③ Queue of RDDs(用于测试)
package com.baizhi.quickstart
import org.apache.hadoop.io.{LongWritable, Text}
import org.apache.hadoop.mapreduce.lib.input.TextInputFormat
import org.apache.spark.SparkConf
import org.apache.spark.rdd.RDD
import org.apache.spark.streaming.dstream.DStream
import org.apache.spark.streaming.{Seconds, StreamingContext}
import scala.collection.mutable.Queue
object SparkWordCountTopologyQueueRDDS {
def main(args: Array[String]): Unit = {
//1.创建流计算所需的环境
val conf = new SparkConf()
.setAppName("SparkWordCountTopology")
.setMaster("local[*]")
val ssc = new StreamingContext(conf, Seconds(5))

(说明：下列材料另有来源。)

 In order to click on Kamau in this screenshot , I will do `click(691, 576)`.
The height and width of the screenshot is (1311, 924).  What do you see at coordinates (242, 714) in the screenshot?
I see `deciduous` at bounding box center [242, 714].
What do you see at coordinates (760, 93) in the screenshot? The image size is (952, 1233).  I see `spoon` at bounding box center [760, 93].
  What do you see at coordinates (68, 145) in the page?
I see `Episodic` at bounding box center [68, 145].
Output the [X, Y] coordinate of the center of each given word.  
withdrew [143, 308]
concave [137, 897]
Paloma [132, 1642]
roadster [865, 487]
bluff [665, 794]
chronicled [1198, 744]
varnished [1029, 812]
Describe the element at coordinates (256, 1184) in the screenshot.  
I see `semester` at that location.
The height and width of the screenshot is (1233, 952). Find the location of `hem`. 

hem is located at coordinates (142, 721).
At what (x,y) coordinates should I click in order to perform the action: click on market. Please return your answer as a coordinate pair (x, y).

ssc.sparkContext.setLogLevel("FATAL")
val queueRDDS=new Queue[RDD[String]]();
//产生测试数据
new Thread(new Runnable {
override def run(): Unit = {
//死循环,不停追加
while(true){
//+= 往队列添加测试数据
queueRDDS += ssc.sparkContext.makeRDD(List("this is a demo","hello hello"))
Thread.sleep(500)
}
}
}).start()
//2.创建持续输入DStream 细化
val lines: DStream[String] = ssc.queueStream(queueRDDS)
//3.对离散流进行转换 细化
val result:DStream[(String,Int)] = lines.flatMap(line => line.split("\\s+"))
.map(word => (word, 1))
.reduceByKey((v1, v2) => v1 + v2)
//4.将计算结果输出到控制台 细化
result.print()
//5.启动流计算
ssc.start()
ssc.awaitTermination()
}
}
⾼级数据源
Advanced sources
并不是Spark⾃带的输⼊源,例如:Kafka、Flume、Kinesis等,这些⼀般都需要
第三⽅⽀持。
① Custom Receiver(自定义Receiver)
需要自定义一个类继承Receiver
package com.baizhi.quickstart
import java.net.ConnectException
import org.apache.spark.internal.Logging
import org.apache.spark.storage.StorageLevel
import org.apache.spark.streaming.receiver.Receiver
import scala.util.Random
//存储数据类型,存储使用的级别
class CustomReceiver (values:List[String]) extends Receiver[String](StorageLevel.MEMORY_ONLY) with Logging {
override def onStart(): Unit = {
//创建一个线程,调用receive()方法
new Thread(new Runnable {
override def run(): Unit = receive()
} ).start()
}
override def onStop(): Unit = {
}
//接收来自外围系统的数据
private def receive(): Unit = {
try {
while (!isStopped()){
Thread.sleep(500)
var line= values(new Random().nextInt(values.length))
//随机写出去
store(line)
}
//如果停止,调restart
restart("Trying to restart again")
} catch {
case t: Throwable =>
restart("Error trying to restart again", t)
}
}
}
package com.baizhi.quickstart
import org.apache.spark.SparkConf
import org.apache.spark.rdd.RDD
import org.apache.spark.streaming.dstream.DStream
import org.apache.spark.streaming.{Seconds, StreamingContext}
import scala.collection.mutable.Queue
object SparkWordCountTopologyCustomReceiver {
def main(args: Array[String]): Unit = {
//1.创建流计算所需的环境
val conf = new SparkConf()
.setAppName("SparkWordCountTopology")
.setMaster("local[*]")
val ssc = new StreamingContext(conf, Seconds(5))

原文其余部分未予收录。